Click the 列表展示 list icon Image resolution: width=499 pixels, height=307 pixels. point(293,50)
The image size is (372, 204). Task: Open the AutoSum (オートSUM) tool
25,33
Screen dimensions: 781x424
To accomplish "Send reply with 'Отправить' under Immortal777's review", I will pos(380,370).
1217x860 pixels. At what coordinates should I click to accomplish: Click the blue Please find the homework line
------------
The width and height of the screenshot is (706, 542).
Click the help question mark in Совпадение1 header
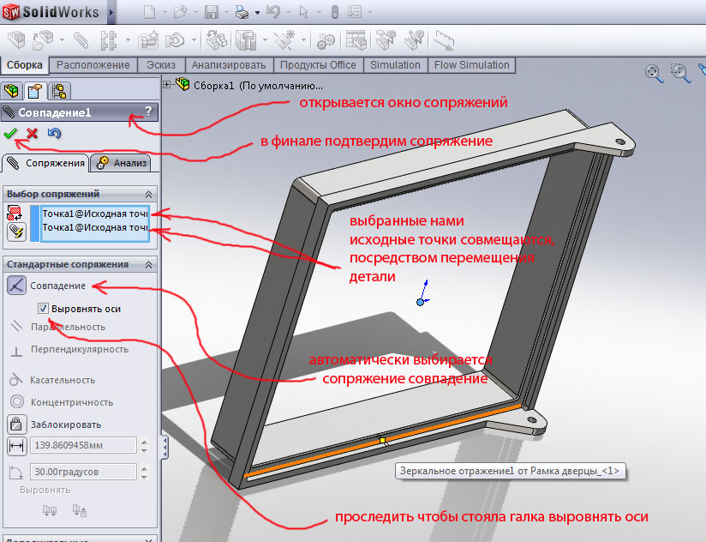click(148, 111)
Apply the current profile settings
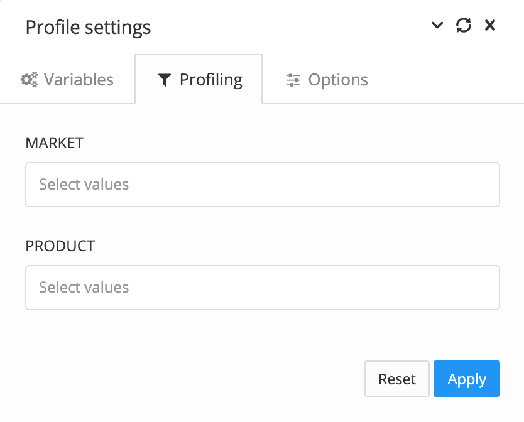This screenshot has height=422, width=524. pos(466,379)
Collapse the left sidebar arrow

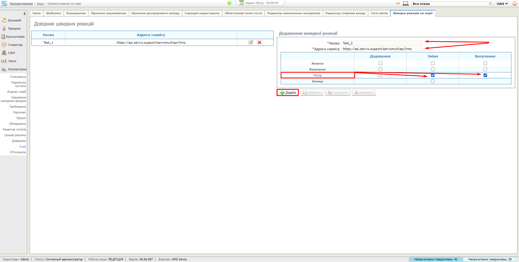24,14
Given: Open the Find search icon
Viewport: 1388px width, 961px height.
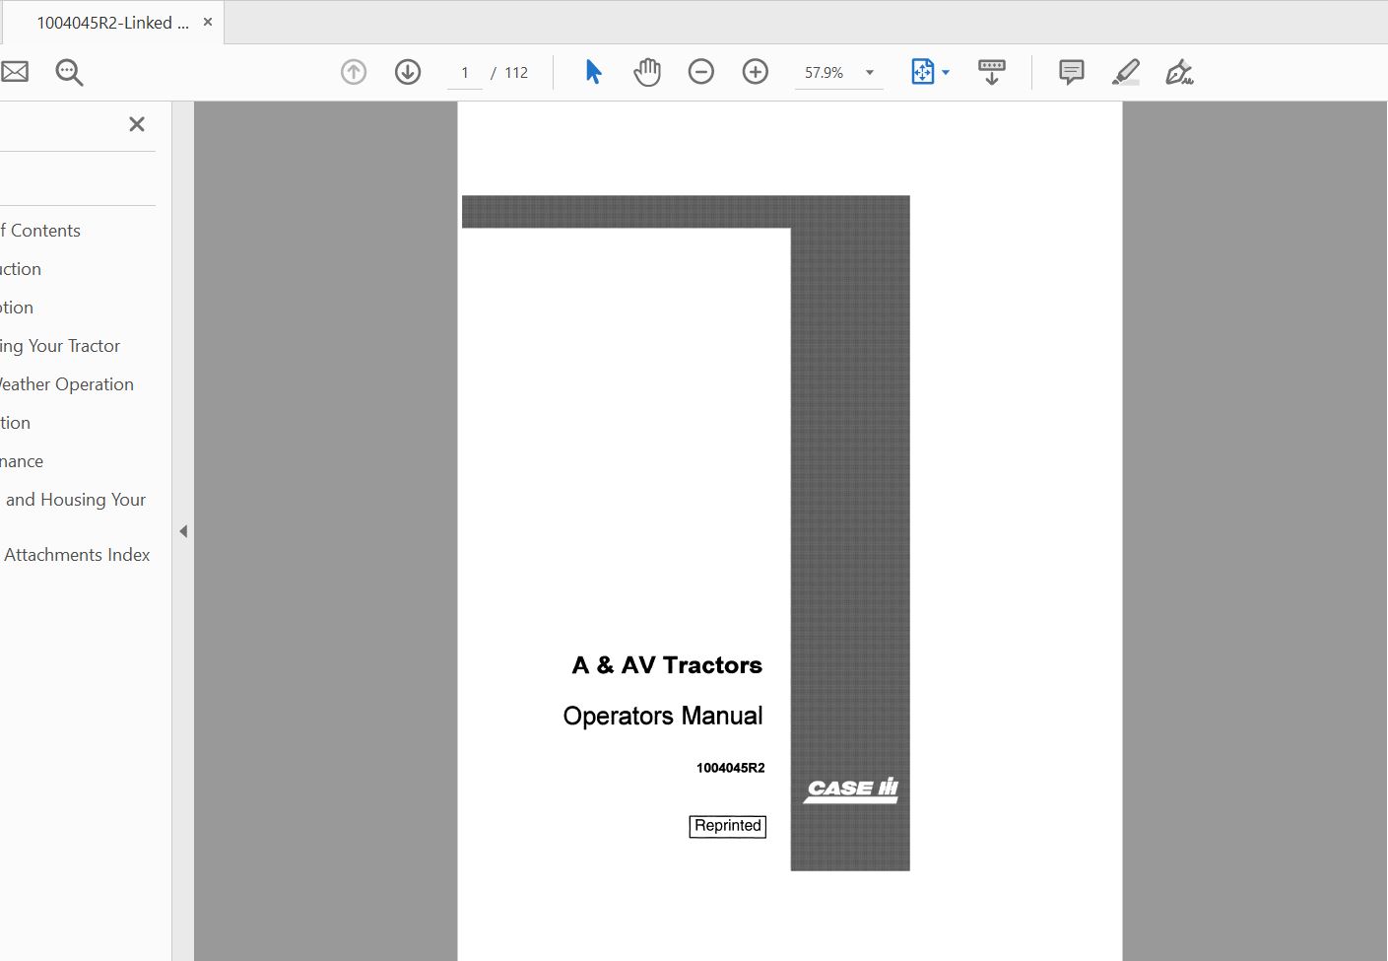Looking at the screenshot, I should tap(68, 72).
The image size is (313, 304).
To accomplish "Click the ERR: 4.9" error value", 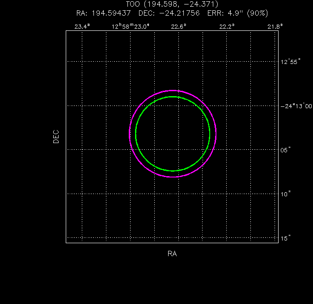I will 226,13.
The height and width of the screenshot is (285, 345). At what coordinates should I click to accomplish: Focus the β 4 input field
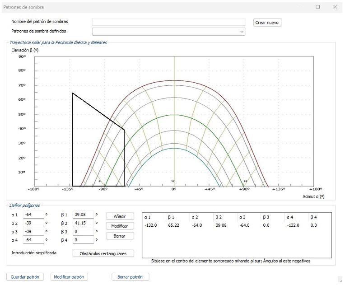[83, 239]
------------
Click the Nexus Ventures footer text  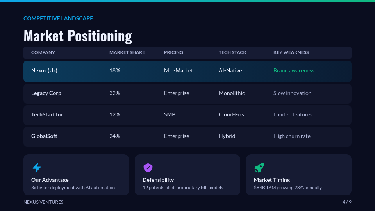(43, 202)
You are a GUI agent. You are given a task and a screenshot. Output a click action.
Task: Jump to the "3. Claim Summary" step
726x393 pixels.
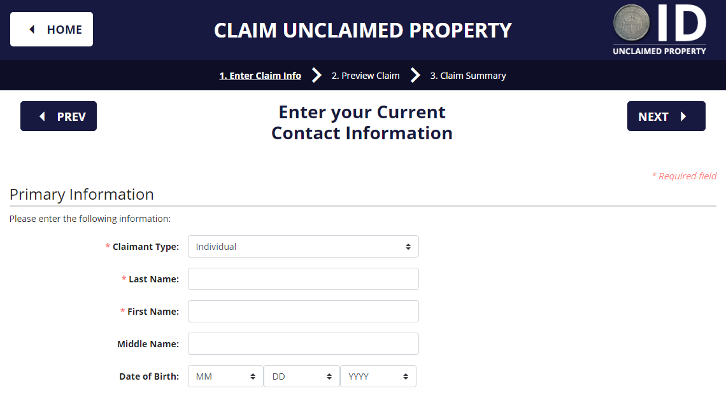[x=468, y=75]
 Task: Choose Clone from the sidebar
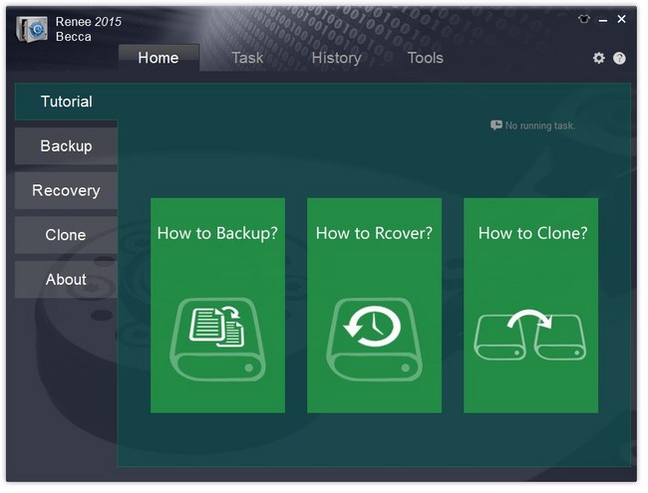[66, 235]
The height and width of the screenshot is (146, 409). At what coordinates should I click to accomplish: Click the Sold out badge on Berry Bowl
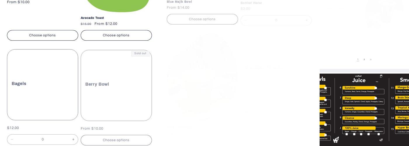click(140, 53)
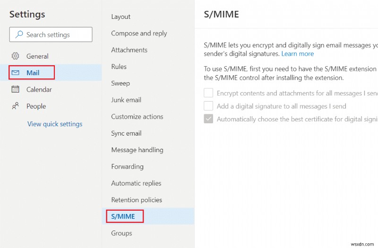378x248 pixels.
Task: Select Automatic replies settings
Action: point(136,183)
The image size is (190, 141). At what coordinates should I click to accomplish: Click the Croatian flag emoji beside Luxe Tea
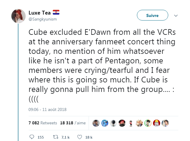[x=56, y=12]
------------
Please give the count of lines in the listing that include the string "icon", with no words around it.

2